▸ **Problem statement**
The lines to repeat run from the one containing "Facebook (1085, 435)" through the last line of the records below; repeat them exactly and give nothing more.

Exercise material Start Marker

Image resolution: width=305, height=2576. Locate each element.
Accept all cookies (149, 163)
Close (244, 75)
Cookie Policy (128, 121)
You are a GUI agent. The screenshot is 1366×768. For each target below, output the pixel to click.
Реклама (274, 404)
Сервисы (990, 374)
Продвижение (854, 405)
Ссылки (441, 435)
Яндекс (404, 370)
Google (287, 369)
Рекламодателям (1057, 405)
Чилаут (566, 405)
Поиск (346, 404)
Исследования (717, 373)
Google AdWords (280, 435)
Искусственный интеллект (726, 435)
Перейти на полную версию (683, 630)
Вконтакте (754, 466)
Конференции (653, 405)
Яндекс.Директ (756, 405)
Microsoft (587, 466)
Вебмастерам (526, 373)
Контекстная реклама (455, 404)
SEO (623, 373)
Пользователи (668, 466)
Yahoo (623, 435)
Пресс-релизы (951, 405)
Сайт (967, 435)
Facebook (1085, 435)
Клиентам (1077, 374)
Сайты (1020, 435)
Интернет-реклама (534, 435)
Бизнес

Exercise material End Marker

▸ **Result of the exercise**
Facebook (1085, 435)
Клиентам (1077, 374)
Сайты (1020, 435)
Интернет-реклама (534, 435)
Бизнес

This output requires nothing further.